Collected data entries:
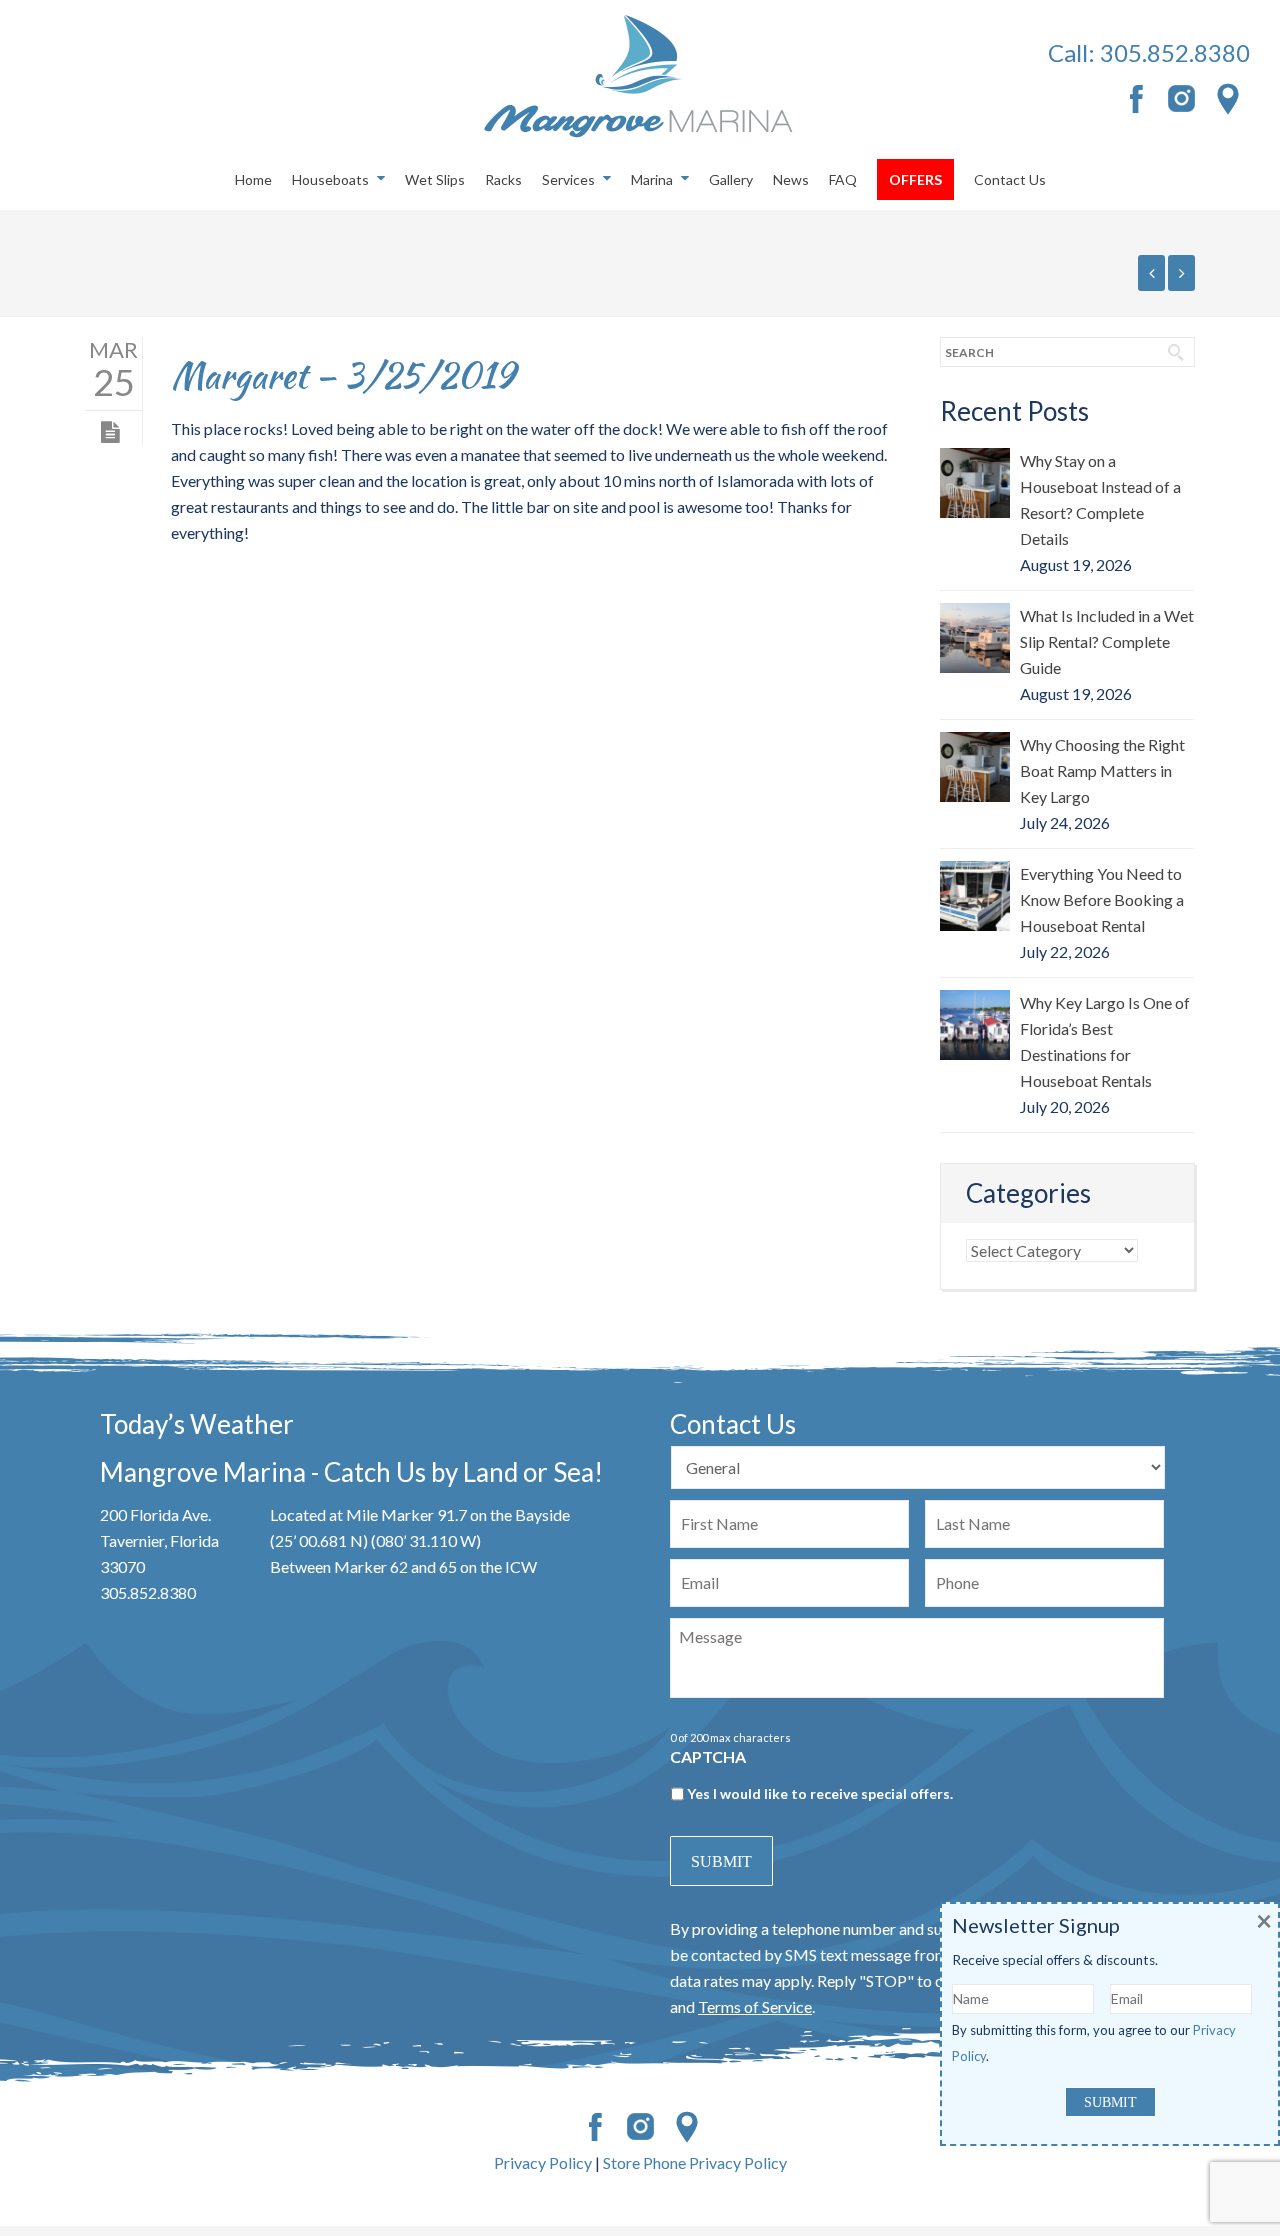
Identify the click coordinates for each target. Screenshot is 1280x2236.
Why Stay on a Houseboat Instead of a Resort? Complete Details (1100, 499)
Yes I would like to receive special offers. (820, 1793)
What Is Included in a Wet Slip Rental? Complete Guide (1107, 641)
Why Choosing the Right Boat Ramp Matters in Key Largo (1102, 770)
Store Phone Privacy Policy (695, 2162)
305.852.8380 (1175, 52)
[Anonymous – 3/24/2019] (1151, 273)
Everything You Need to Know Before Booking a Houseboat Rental (1102, 899)
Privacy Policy (543, 2162)
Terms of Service (755, 2006)
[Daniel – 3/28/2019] (1181, 273)
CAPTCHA (708, 1756)
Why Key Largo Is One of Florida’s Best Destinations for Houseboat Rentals (1105, 1041)
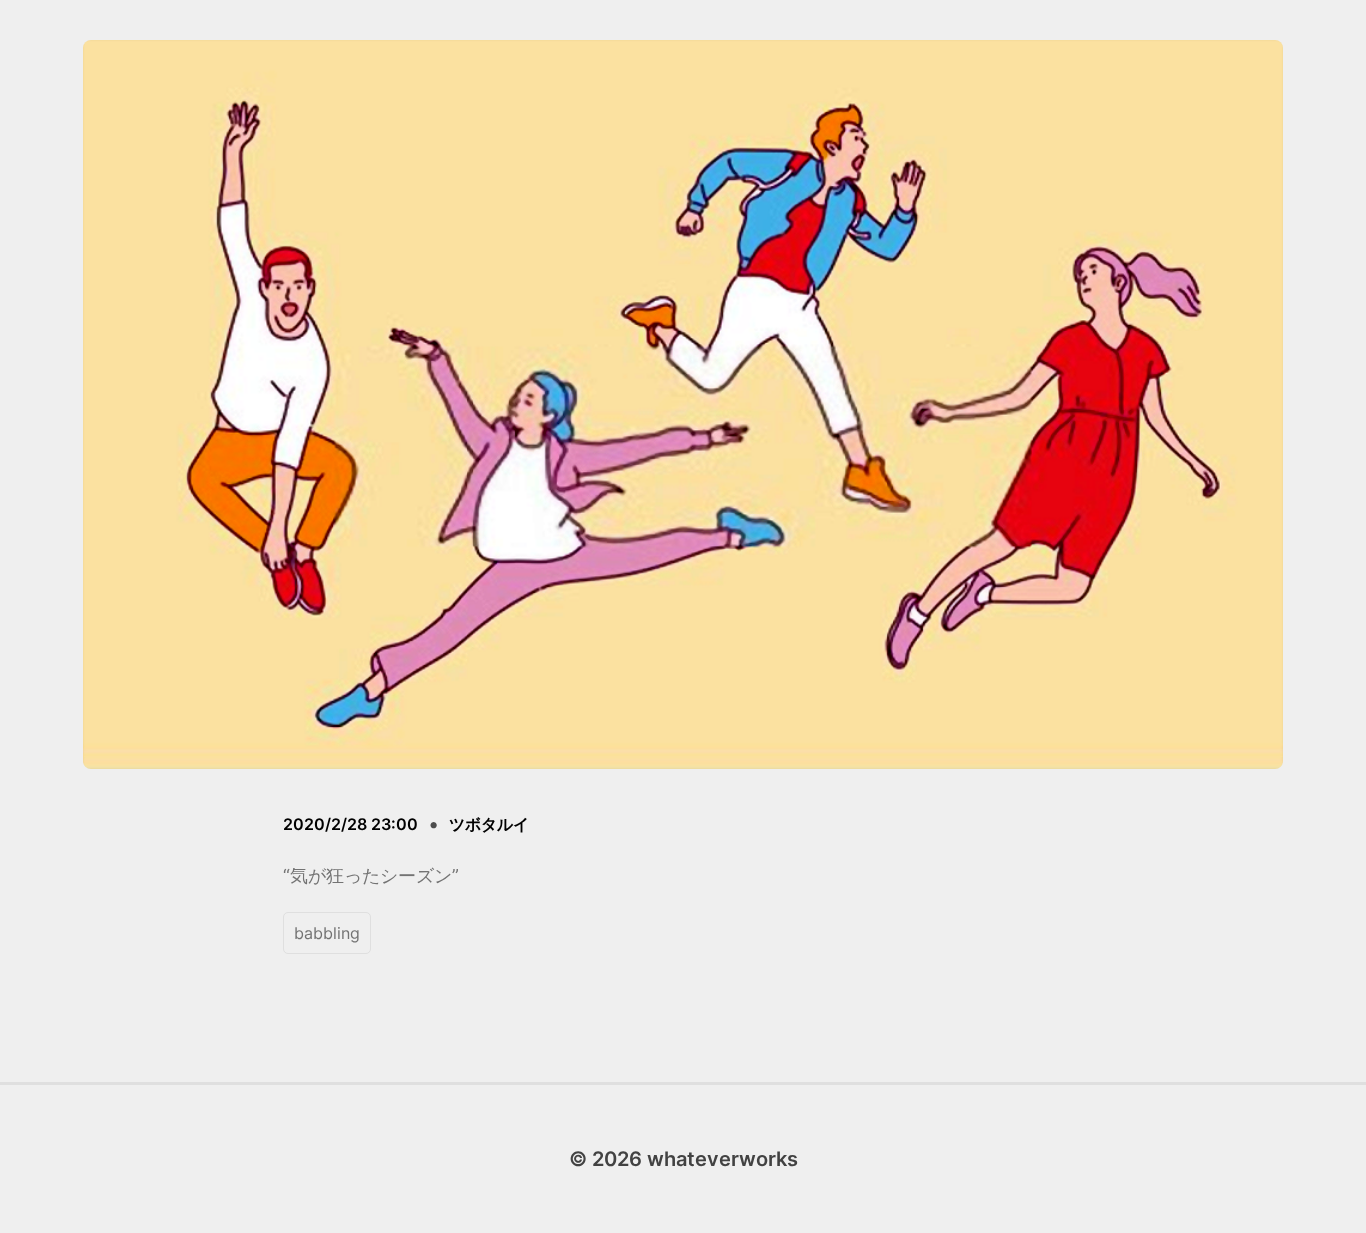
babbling (327, 933)
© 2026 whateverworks (683, 1159)
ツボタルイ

Try it: Every line that holds the word "Privacy" should be copied from the records.

Solution to the problem:
Store Phone Privacy Policy (695, 2162)
Privacy Policy (543, 2162)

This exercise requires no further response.